── Raw records
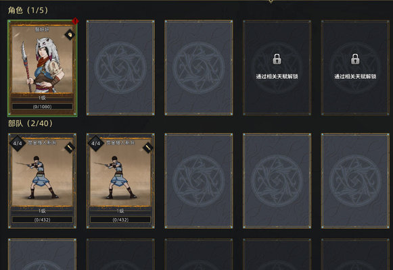The image size is (393, 270).
Task: Click the fourth empty troop slot
Action: tap(277, 181)
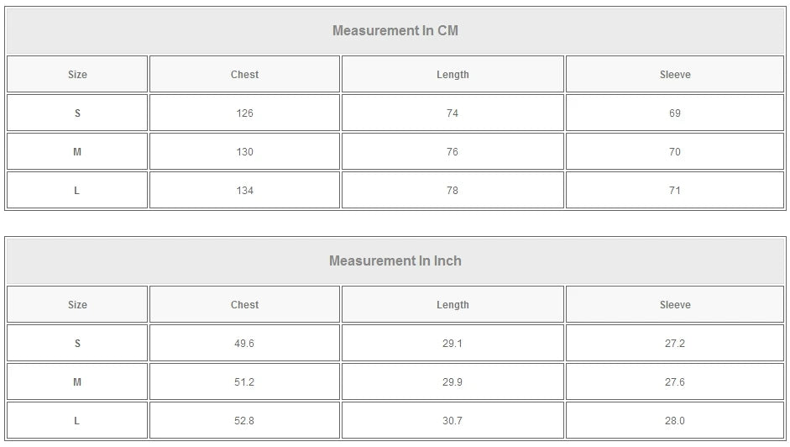Click the "Measurement In Inch" table title

point(395,261)
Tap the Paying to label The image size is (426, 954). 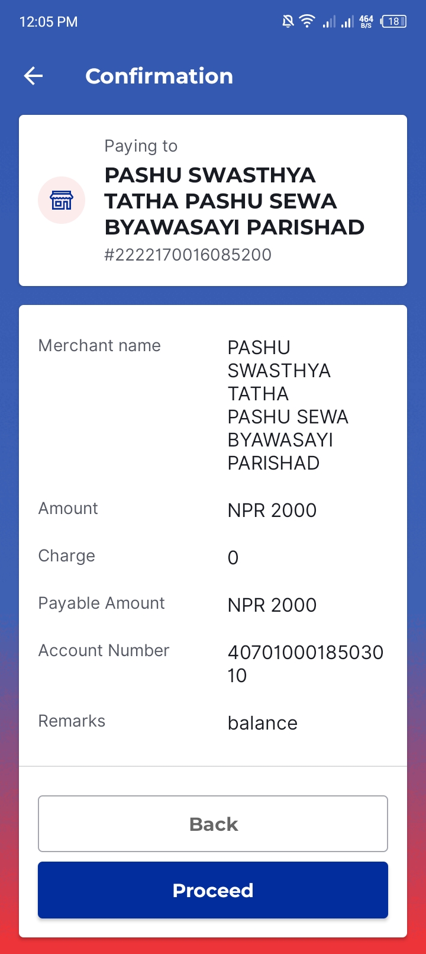point(141,146)
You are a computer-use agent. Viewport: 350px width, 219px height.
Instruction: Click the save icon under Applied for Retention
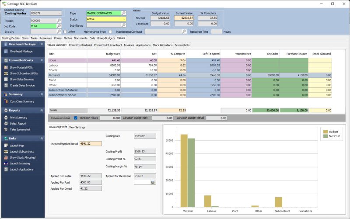(153, 182)
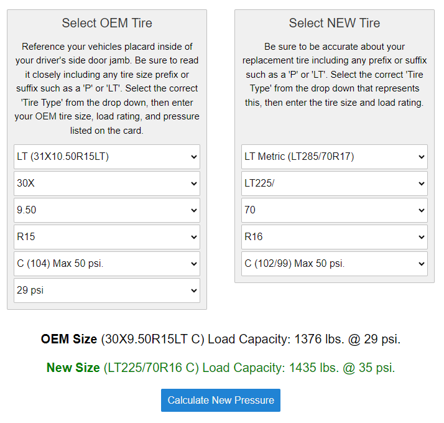Open the new tire type dropdown LT Metric (LT285/70R17)

pos(334,157)
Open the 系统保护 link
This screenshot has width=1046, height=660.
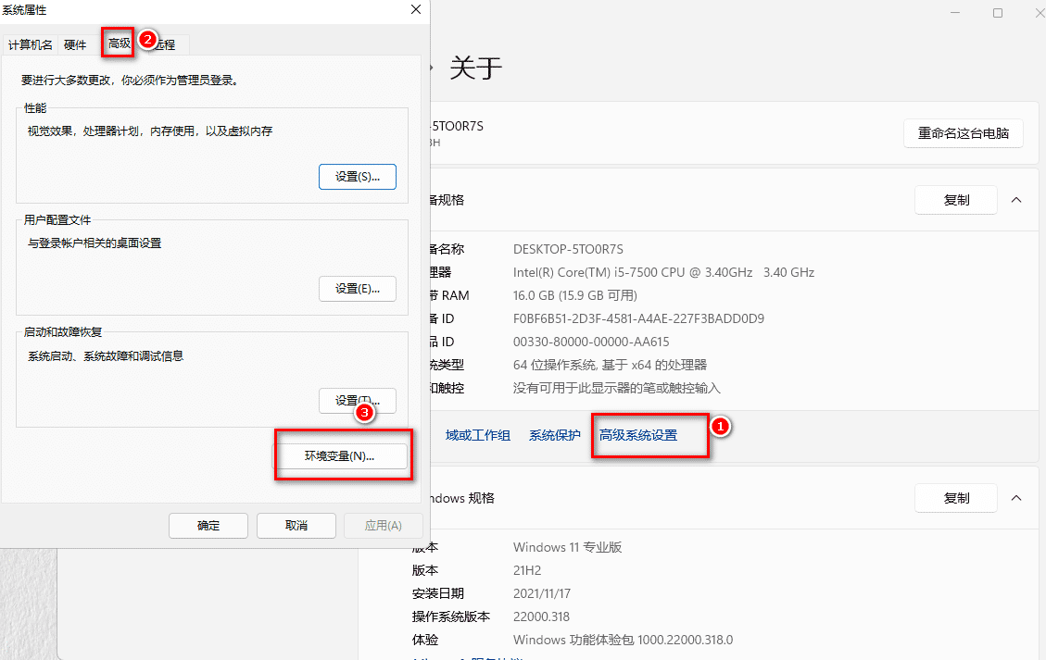click(x=555, y=435)
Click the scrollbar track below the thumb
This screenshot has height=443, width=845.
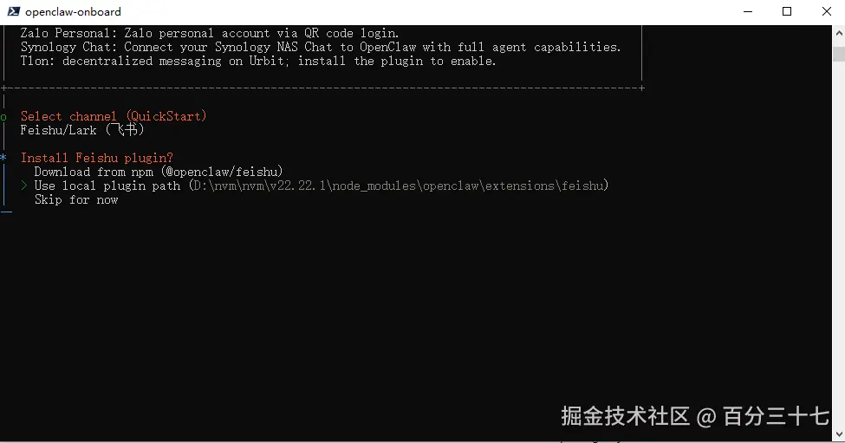pyautogui.click(x=838, y=260)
────
▸ **Given task**
Write out again the lines from the one with "Open the 系统保护 link" through the last line, requests included, and move each answer's click coordinates by adding 139 to every number in them. Leave the pictures out.

▸ **Expected output**
Open the 系统保护 link
This screenshot has width=1046, height=660.
click(x=694, y=574)
Click the scrollbar track below the thumb
This screenshot has height=443, width=845.
pyautogui.click(x=977, y=399)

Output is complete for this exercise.